You enable sensor bypass to confirm that the Carbon Black Cloud sensor is causing application interoperability, bootup, or login issues on your endpoint, and before upgrading the operating system on the endpoint.

Enabling the bypass mode removes all policy enforcement on the device. To view the reasons why a sensor might be in a bypass mode, see Bypass Reasons.

After your asset is in bypass mode, Carbon Black Cloud removes the policy enforcement. Carbon Black Cloud allows you to configure application-specific permission rules, but it does not take them into account. The sensor does not send any new data to the Carbon Black Cloud console; however, the following activities still take place:
  • The sensor logs system information locally, such as CPU and memory use.

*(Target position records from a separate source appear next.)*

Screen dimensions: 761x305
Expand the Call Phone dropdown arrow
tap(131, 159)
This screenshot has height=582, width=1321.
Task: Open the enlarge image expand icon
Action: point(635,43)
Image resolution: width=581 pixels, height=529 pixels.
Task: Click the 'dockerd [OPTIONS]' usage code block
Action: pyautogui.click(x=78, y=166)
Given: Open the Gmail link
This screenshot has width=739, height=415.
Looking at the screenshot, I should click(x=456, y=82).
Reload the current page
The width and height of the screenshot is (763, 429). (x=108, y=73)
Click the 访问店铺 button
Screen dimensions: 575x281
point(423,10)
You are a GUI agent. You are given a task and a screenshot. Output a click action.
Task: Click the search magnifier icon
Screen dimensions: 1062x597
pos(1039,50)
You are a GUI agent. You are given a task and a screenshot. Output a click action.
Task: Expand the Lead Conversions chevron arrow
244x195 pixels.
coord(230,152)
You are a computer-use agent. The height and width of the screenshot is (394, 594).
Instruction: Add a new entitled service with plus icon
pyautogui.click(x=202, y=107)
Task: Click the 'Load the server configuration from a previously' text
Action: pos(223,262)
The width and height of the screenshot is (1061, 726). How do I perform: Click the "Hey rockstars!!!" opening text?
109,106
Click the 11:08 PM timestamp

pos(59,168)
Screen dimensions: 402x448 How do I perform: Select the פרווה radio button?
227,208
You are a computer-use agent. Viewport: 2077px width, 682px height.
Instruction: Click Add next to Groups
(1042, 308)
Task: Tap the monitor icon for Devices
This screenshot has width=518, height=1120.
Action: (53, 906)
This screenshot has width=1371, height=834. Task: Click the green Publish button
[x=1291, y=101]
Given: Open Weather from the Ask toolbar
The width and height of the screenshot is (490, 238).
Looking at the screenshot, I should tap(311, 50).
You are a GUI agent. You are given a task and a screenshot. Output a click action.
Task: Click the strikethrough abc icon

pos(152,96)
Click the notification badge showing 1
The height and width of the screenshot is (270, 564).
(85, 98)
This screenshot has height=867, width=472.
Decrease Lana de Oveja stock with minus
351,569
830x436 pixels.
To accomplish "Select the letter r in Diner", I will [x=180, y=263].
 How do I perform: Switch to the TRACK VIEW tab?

  • The sensor maintains the local databases by removing stale records and files that are already deleted.
  • The sensor checks in to confirm configuration, policy rules, and requested sensor actions.
  • Signature updates for local scanner.
  • Repmgr is running and checks the reputations of any interesting files being accessed. This activity is recorded and stored locally. It is not uploaded to the Carbon Black Cloud console.
  • Broadcom Carbon Black Support retrieves sensor logs from the asset.
  • Endpoint activity prior to bypass enablement is available on the Investigate page.
  • Live Response and Live Query are available.